Last April, the president of the opposition Liberal Party, Ichiro Ozawa, in a remark against Chinese aggression, stated that Japan could arm itself with thousands of nuclear warheads overnight if it wanted to. Japan had produced 32.8 metric tons of plutonium through 2000 and kept 5.2 metric tons of it inside the country. With 5.2 metric tons of plutonium, 650 nuclear bombs can be created. Japan also has enough spent fuel to extract 90 metric tons of plutonium. That would make approximately 11,250 nuclear warheads.

As is the case with condemnable remarks on Japan-Korea history and relations, Japanese politicians also seem to repeat remarks about arming Japan with nuclear weapons just when one thinks they've gotten over it.
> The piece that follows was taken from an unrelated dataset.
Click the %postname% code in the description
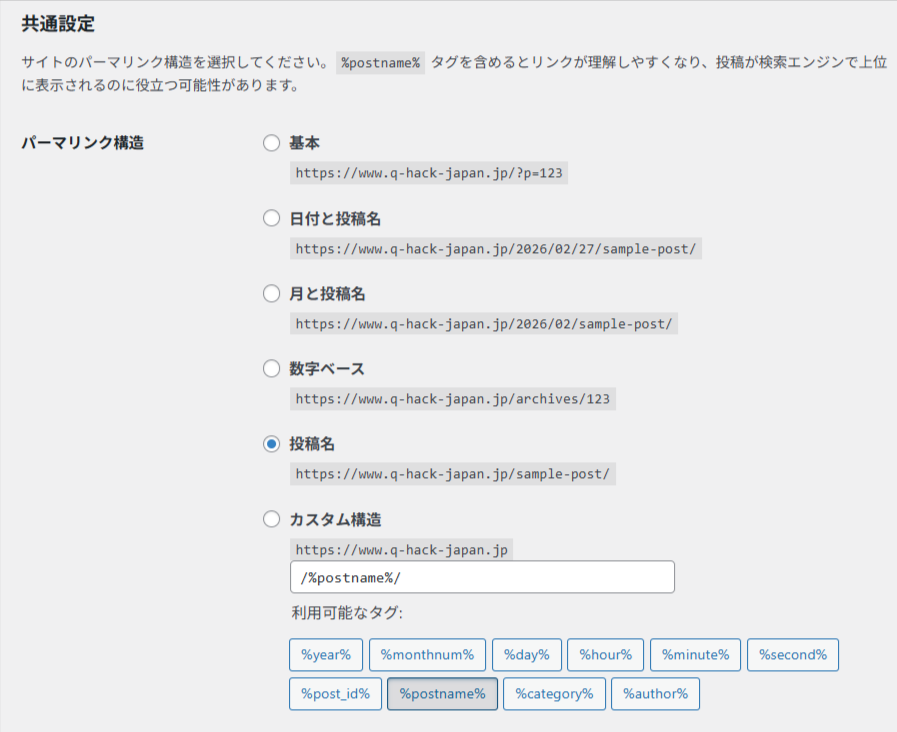Viewport: 897px width, 732px height. click(x=380, y=62)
They seem to rely on the fact that, as Mr. Ozawa elaborated, Japan possesses the technology and plutonium supply to make thousands of nuclear heads right away.
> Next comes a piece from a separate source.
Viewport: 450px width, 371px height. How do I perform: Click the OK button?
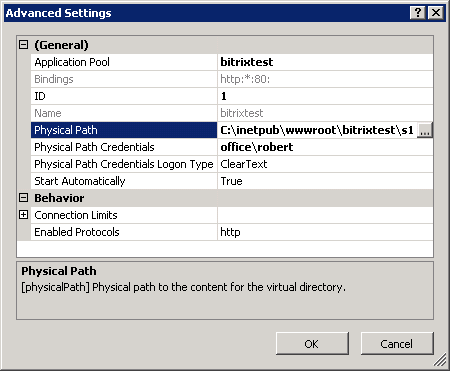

Along with the warheads, missiles are also needed for complete nuclear armament. Japan has succeeded in test launching solid fuel rockets that can be transformed instantly into military intercontinental missiles. Its J-1 and M-5 rockets have the same capacity to carry warheads as U. S. intercontinental missiles.
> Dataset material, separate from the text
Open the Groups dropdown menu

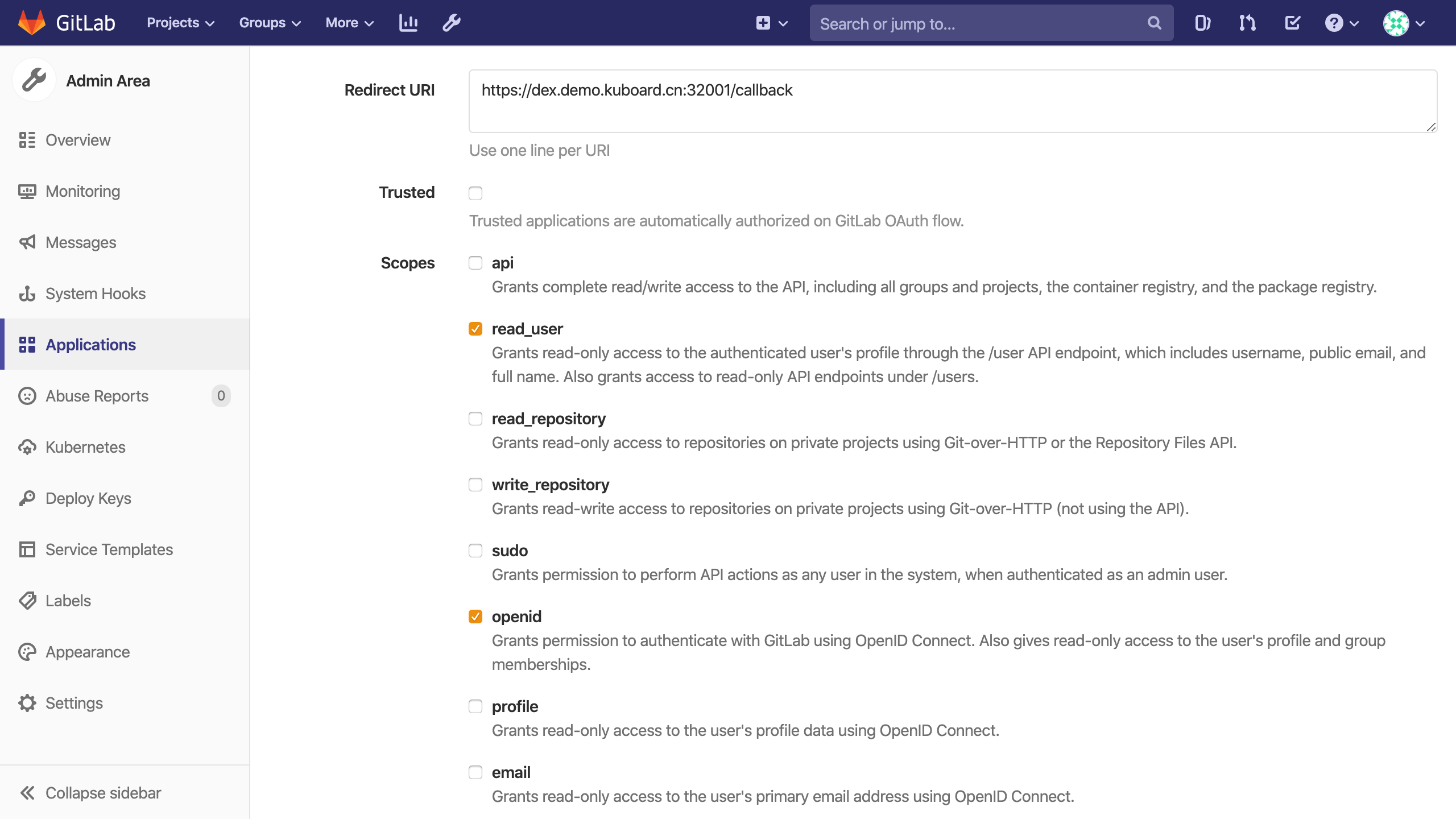tap(269, 23)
Remarks by several Japanese politicians and government officials, including the Japanese government's spokesman and chief cabinet secretary, Yasuo Fukuda, and his deputy, Shinjo Abe, that nuclear armament would not go against its constitution show that Japan is still very much obsessed with nuclear weapons, even after Mr. Sato's famous renunciations. Of course, Mr. Fukuda later backed down, saying he had been misunderstood. It's interesting how many Japanese politicians say things that are later declared to have been misunderstood.

Japan worries about the nuclear armament of a unified Korea, but we have the 1991 non-proliferation agreement between the two Koreas to believe in. Some experts call for a nuclear free zone in Northeast Asia in an area within a radius of 2,000 kilometers from Panmunjeom that would include part of China and Russia, all of the two Koreas, Japan, Taiwan and Mongolia.

The issue of nuclear armament of Japan can't be solved by words. This is a fundamental issue to be discussed within the context of the security of the entire Northeast Asian region and a long-term task for the countries in this part of the world. Japanese politicians should refrain from remarks that could jeopardize the U.S.-North Korean talks and stimulate South Korea's pro-nuclear armament speakers. Japan should remember that South Korea, too, possesses plutonium and missile technology advanced enough to arm itself with thousands of nuclear warheads right away if it wanted to.


The writer is a senior columnist of the JoongAng Ilbo.